What is home?

The saying is that “home is where the heart is”, but home is more than that. For instance, a person can have a spiritual home, without ever having lived there, or even visited the place.

This is awkward to explain in a scientific manner. If you allow for reincarnation though, it becomes a simpler matter to explain. It’s a place you have lived in or which was important to you in a previous life.If you allow for race memory, then it’s a part of the world your ancestors came from, which is written deep into your bones, or in modern parlance, inscribed in your DNA.

I seriously dislike turnip for instance. Baked, boiled, mashed or fried, it causes me a deep seated revulsion. I have no reason in this life to dislike the vegetable – I ate it maybe once or twice in my childhood. I joke that I must have in one of my last lives spent a whole winter eating nothing but turnips – and since my ancestors are European, it’s quite possible.

If you travel to the land of your ancestors, you will come across odd moments where suddenly you feel at home. It’s a strange feeling of deja vu and it will be sparked by a glimpse of trees between houses, or of distant mountains, or even the arrangement of loaves in a bakers shop.
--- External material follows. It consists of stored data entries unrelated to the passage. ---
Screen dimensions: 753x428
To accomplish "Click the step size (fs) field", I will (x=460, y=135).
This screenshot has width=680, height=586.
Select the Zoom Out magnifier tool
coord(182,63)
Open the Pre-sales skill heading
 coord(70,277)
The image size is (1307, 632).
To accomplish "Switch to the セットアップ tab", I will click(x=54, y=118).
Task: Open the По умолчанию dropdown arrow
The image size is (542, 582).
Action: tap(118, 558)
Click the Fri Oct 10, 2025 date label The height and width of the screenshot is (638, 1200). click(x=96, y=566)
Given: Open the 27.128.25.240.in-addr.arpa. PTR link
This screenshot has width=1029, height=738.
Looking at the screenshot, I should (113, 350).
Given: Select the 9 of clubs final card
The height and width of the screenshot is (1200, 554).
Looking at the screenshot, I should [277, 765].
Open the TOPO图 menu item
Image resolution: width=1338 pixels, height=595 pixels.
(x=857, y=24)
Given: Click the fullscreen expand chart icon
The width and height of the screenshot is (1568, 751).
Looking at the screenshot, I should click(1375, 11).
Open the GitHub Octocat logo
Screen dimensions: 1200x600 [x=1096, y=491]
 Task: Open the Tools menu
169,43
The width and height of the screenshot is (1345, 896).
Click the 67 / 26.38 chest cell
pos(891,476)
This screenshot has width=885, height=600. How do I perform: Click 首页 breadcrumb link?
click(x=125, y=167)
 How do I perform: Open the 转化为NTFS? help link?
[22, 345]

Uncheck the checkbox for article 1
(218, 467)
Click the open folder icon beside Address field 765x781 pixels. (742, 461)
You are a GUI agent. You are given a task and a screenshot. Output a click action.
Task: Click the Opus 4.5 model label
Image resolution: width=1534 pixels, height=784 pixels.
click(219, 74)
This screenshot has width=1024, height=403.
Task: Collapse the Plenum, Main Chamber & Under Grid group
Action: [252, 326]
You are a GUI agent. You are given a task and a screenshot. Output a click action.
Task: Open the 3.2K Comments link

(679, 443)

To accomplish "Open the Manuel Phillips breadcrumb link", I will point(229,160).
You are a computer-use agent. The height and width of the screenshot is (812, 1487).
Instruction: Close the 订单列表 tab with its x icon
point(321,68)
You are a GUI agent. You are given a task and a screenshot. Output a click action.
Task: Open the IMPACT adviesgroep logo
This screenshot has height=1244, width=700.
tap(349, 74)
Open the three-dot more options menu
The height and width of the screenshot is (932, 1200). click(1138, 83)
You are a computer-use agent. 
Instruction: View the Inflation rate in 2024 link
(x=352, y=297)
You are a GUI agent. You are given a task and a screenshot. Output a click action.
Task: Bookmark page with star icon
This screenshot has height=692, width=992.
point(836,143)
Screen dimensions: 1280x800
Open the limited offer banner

Things that ought to be utterly alien become oddly familiar in a way not easily explained.

And yet. This landscape of Australia is also home. I remember after my first overseas trip (which coincided with the European winter) being startled by the quality of the light which floods our landscapes, and the intensity of the summer sky against rolling hills of grass.

I remember also the joy of returning home to each rental house, and the house we currently own, after a hard day. Home of course is partly a made or created thing. We say to visitors “make yourself at home”. The mark of a true friend of the family is someone you don’t have to clean up for.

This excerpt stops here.